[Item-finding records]
---

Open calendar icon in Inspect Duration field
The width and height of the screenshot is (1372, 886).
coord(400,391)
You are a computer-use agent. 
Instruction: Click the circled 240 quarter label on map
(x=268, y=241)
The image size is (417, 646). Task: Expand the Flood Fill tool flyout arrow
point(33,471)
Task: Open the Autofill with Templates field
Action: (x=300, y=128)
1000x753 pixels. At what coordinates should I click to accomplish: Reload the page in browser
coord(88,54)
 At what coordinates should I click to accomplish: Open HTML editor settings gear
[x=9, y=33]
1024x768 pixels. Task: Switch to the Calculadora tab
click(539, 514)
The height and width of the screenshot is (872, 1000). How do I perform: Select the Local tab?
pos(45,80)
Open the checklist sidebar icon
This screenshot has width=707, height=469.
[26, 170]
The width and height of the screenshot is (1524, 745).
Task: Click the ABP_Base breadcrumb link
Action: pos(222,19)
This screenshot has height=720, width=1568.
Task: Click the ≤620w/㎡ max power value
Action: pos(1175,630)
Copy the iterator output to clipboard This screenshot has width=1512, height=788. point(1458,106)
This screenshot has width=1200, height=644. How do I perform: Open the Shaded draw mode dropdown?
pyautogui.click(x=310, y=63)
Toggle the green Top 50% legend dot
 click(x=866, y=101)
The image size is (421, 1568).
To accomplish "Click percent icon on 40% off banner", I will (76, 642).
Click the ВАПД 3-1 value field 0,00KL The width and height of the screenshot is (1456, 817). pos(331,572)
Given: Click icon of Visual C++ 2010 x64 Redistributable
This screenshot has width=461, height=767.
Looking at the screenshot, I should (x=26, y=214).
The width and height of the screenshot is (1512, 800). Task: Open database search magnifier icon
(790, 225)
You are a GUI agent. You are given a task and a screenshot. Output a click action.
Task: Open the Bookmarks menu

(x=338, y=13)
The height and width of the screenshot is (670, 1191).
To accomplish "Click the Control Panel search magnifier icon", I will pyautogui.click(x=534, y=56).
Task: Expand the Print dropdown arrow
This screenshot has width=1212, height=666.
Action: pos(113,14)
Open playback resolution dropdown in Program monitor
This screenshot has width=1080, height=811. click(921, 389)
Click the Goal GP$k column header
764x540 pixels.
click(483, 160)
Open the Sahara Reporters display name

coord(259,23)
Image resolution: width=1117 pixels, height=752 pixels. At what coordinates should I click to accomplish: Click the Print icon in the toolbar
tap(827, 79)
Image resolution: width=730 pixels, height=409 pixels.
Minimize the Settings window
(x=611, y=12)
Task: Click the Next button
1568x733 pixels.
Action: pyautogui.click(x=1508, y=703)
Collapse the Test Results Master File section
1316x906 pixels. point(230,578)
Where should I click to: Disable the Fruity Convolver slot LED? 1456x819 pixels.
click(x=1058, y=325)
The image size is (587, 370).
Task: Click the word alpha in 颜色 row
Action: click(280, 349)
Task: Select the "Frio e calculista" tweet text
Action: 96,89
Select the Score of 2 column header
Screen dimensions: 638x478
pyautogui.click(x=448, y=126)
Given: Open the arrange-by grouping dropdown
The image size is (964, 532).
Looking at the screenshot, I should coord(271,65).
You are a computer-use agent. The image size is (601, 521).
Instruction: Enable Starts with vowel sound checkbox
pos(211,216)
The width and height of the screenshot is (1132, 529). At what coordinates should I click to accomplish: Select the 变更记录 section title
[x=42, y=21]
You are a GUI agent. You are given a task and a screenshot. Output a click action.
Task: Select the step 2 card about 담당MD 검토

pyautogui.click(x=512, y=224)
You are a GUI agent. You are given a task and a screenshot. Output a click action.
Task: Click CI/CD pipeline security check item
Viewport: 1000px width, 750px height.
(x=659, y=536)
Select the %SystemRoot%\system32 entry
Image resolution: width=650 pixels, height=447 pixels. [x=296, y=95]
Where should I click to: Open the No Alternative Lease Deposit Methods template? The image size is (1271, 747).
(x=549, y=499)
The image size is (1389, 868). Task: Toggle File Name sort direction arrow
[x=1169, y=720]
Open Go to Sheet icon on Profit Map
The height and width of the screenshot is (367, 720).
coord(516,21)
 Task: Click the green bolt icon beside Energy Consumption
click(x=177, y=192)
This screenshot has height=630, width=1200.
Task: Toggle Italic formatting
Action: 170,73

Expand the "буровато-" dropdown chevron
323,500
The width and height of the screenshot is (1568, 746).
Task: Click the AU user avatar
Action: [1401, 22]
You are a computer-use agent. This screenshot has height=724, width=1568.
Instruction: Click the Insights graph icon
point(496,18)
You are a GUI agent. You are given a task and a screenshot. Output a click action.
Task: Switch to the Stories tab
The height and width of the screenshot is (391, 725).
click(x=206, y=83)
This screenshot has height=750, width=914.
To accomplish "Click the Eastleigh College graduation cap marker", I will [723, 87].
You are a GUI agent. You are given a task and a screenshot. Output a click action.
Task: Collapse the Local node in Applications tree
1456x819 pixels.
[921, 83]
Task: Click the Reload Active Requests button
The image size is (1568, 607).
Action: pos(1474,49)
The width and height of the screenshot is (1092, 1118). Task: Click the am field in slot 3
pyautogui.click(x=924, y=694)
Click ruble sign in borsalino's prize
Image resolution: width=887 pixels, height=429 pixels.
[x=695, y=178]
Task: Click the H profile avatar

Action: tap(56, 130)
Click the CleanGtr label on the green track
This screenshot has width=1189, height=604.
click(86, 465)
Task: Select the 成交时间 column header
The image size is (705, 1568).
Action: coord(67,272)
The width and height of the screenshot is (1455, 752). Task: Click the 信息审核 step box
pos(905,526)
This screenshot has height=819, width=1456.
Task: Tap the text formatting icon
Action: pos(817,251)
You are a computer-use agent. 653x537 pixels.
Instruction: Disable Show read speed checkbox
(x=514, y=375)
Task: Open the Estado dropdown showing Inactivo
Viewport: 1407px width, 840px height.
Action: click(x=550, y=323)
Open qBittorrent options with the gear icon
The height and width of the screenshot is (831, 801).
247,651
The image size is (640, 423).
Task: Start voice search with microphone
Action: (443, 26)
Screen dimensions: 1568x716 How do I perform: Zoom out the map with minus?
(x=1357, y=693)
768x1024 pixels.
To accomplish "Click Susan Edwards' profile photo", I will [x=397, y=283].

---

WHAT IS BEING ASKED —
Extract every one of the rows above and repeat each line unchanged.

EXPECTED ANSWER —
Open calendar icon in Inspect Duration field
The width and height of the screenshot is (1372, 886).
coord(400,391)
You are a computer-use agent. 
Instruction: Click the circled 240 quarter label on map
(x=268, y=241)
The image size is (417, 646). Task: Expand the Flood Fill tool flyout arrow
point(33,471)
Task: Open the Autofill with Templates field
Action: (x=300, y=128)
1000x753 pixels. At what coordinates should I click to accomplish: Reload the page in browser
coord(88,54)
 At what coordinates should I click to accomplish: Open HTML editor settings gear
[x=9, y=33]
1024x768 pixels. Task: Switch to the Calculadora tab
click(539, 514)
The height and width of the screenshot is (872, 1000). How do I perform: Select the Local tab?
pos(45,80)
Open the checklist sidebar icon
This screenshot has width=707, height=469.
[26, 170]
The width and height of the screenshot is (1524, 745).
Task: Click the ABP_Base breadcrumb link
Action: pos(222,19)
This screenshot has height=720, width=1568.
Task: Click the ≤620w/㎡ max power value
Action: pos(1175,630)
Copy the iterator output to clipboard This screenshot has width=1512, height=788. point(1458,106)
This screenshot has width=1200, height=644. How do I perform: Open the Shaded draw mode dropdown?
pyautogui.click(x=310, y=63)
Toggle the green Top 50% legend dot
 click(x=866, y=101)
The image size is (421, 1568).
To accomplish "Click percent icon on 40% off banner", I will (76, 642).
Click the ВАПД 3-1 value field 0,00KL The width and height of the screenshot is (1456, 817). pos(331,572)
Given: Click icon of Visual C++ 2010 x64 Redistributable
This screenshot has width=461, height=767.
Looking at the screenshot, I should (x=26, y=214).
The width and height of the screenshot is (1512, 800). Task: Open database search magnifier icon
(790, 225)
You are a GUI agent. You are given a task and a screenshot. Output a click action.
Task: Open the Bookmarks menu

(x=338, y=13)
The height and width of the screenshot is (670, 1191).
To accomplish "Click the Control Panel search magnifier icon", I will pyautogui.click(x=534, y=56).
Task: Expand the Print dropdown arrow
This screenshot has width=1212, height=666.
Action: pos(113,14)
Open playback resolution dropdown in Program monitor
This screenshot has width=1080, height=811. click(921, 389)
Click the Goal GP$k column header
764x540 pixels.
click(483, 160)
Open the Sahara Reporters display name

coord(259,23)
Image resolution: width=1117 pixels, height=752 pixels. At what coordinates should I click to accomplish: Click the Print icon in the toolbar
tap(827, 79)
Image resolution: width=730 pixels, height=409 pixels.
Minimize the Settings window
(x=611, y=12)
Task: Click the Next button
1568x733 pixels.
Action: pyautogui.click(x=1508, y=703)
Collapse the Test Results Master File section
1316x906 pixels. point(230,578)
Where should I click to: Disable the Fruity Convolver slot LED? 1456x819 pixels.
click(x=1058, y=325)
The image size is (587, 370).
Task: Click the word alpha in 颜色 row
Action: click(280, 349)
Task: Select the "Frio e calculista" tweet text
Action: 96,89
Select the Score of 2 column header
Screen dimensions: 638x478
pyautogui.click(x=448, y=126)
Given: Open the arrange-by grouping dropdown
The image size is (964, 532).
Looking at the screenshot, I should coord(271,65).
You are a computer-use agent. The image size is (601, 521).
Instruction: Enable Starts with vowel sound checkbox
pos(211,216)
The width and height of the screenshot is (1132, 529). At what coordinates should I click to accomplish: Select the 变更记录 section title
[x=42, y=21]
You are a GUI agent. You are given a task and a screenshot. Output a click action.
Task: Select the step 2 card about 담당MD 검토

pyautogui.click(x=512, y=224)
You are a GUI agent. You are given a task and a screenshot. Output a click action.
Task: Click CI/CD pipeline security check item
Viewport: 1000px width, 750px height.
(x=659, y=536)
Select the %SystemRoot%\system32 entry
Image resolution: width=650 pixels, height=447 pixels. [x=296, y=95]
Where should I click to: Open the No Alternative Lease Deposit Methods template? The image size is (1271, 747).
(x=549, y=499)
The image size is (1389, 868). Task: Toggle File Name sort direction arrow
[x=1169, y=720]
Open Go to Sheet icon on Profit Map
The height and width of the screenshot is (367, 720).
coord(516,21)
 Task: Click the green bolt icon beside Energy Consumption
click(x=177, y=192)
This screenshot has height=630, width=1200.
Task: Toggle Italic formatting
Action: 170,73

Expand the "буровато-" dropdown chevron
323,500
The width and height of the screenshot is (1568, 746).
Task: Click the AU user avatar
Action: [1401, 22]
You are a computer-use agent. This screenshot has height=724, width=1568.
Instruction: Click the Insights graph icon
point(496,18)
You are a GUI agent. You are given a task and a screenshot. Output a click action.
Task: Switch to the Stories tab
The height and width of the screenshot is (391, 725).
click(x=206, y=83)
This screenshot has height=750, width=914.
To accomplish "Click the Eastleigh College graduation cap marker", I will [723, 87].
You are a GUI agent. You are given a task and a screenshot. Output a click action.
Task: Collapse the Local node in Applications tree
1456x819 pixels.
[921, 83]
Task: Click the Reload Active Requests button
The image size is (1568, 607).
Action: pos(1474,49)
The width and height of the screenshot is (1092, 1118). Task: Click the am field in slot 3
pyautogui.click(x=924, y=694)
Click ruble sign in borsalino's prize
Image resolution: width=887 pixels, height=429 pixels.
[x=695, y=178]
Task: Click the H profile avatar

Action: tap(56, 130)
Click the CleanGtr label on the green track
This screenshot has width=1189, height=604.
click(86, 465)
Task: Select the 成交时间 column header
The image size is (705, 1568).
Action: coord(67,272)
The width and height of the screenshot is (1455, 752). Task: Click the 信息审核 step box
pos(905,526)
This screenshot has height=819, width=1456.
Task: Tap the text formatting icon
Action: pos(817,251)
You are a computer-use agent. 653x537 pixels.
Instruction: Disable Show read speed checkbox
(x=514, y=375)
Task: Open the Estado dropdown showing Inactivo
Viewport: 1407px width, 840px height.
Action: click(x=550, y=323)
Open qBittorrent options with the gear icon
The height and width of the screenshot is (831, 801).
247,651
The image size is (640, 423).
Task: Start voice search with microphone
Action: (443, 26)
Screen dimensions: 1568x716 How do I perform: Zoom out the map with minus?
(x=1357, y=693)
768x1024 pixels.
To accomplish "Click Susan Edwards' profile photo", I will [x=397, y=283].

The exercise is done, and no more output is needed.